*Work to be completed:*
Report every line of the records below that includes the string "will".

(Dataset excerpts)
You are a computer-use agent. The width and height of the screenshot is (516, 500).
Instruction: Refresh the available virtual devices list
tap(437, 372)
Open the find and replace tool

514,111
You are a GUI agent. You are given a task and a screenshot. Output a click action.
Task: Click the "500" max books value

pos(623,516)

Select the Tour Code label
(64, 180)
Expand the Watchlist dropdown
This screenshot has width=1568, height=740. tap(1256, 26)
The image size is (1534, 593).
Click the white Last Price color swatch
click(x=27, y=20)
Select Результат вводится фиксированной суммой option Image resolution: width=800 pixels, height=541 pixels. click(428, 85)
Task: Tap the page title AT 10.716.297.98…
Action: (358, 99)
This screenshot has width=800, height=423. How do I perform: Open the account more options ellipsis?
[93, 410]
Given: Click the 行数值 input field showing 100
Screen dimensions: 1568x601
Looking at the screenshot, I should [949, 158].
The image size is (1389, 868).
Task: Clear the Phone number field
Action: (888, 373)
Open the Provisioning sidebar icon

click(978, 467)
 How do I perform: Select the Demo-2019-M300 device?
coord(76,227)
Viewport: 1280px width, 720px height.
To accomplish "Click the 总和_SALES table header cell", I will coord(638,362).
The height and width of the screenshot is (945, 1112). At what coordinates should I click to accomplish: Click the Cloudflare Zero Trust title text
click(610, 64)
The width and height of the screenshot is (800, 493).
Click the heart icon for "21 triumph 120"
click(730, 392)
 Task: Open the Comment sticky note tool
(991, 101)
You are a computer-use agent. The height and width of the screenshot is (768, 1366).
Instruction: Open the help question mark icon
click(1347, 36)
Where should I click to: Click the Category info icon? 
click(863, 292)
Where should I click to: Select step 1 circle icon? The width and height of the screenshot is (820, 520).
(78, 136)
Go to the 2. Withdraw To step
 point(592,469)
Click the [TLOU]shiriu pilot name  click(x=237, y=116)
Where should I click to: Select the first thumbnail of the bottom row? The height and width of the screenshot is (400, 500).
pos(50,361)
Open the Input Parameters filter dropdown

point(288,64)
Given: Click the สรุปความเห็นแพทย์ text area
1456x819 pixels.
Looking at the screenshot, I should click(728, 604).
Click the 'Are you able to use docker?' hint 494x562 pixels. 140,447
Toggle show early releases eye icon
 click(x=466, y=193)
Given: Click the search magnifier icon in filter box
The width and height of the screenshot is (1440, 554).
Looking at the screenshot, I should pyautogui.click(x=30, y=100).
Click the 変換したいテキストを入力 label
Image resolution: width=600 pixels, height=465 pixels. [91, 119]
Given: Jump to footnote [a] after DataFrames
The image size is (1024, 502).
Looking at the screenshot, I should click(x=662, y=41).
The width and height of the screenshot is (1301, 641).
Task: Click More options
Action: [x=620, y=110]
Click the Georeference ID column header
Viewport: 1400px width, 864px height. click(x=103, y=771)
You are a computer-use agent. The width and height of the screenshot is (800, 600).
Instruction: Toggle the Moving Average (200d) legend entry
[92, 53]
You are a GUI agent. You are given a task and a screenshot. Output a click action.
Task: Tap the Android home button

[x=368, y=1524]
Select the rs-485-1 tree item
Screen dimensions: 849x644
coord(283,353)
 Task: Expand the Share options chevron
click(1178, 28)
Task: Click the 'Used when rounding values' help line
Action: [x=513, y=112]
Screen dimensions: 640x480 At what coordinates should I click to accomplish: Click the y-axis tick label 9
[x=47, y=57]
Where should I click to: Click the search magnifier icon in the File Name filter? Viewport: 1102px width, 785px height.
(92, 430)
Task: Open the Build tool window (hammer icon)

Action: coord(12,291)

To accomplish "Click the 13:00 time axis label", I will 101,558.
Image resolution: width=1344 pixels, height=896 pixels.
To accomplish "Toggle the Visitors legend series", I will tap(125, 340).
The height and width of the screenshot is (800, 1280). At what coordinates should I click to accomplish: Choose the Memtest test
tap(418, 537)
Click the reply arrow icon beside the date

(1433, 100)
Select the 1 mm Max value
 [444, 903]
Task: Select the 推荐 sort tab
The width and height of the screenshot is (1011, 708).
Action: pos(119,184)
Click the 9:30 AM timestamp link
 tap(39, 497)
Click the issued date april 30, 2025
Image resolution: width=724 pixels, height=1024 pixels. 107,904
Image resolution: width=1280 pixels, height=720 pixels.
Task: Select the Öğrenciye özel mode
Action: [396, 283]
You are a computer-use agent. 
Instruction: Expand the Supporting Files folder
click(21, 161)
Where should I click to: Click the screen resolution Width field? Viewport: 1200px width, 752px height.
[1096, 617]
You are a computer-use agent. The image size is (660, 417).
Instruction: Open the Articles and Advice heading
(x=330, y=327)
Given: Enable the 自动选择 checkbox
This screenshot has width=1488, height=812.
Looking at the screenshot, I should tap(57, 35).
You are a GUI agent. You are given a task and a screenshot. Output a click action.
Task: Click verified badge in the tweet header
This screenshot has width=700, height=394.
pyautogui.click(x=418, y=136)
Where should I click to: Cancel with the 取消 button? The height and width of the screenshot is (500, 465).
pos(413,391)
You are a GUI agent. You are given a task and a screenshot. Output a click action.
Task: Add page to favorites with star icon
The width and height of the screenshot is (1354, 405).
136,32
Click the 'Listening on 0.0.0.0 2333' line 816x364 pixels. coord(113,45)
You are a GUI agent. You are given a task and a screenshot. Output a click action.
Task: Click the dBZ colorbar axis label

*Output:*
To accomplish "Click the 总和_SALES table header cell", I will coord(638,362).
To accomplish "Click the 13:00 time axis label", I will 101,558.
To accomplish "Toggle the Visitors legend series", I will tap(125, 340).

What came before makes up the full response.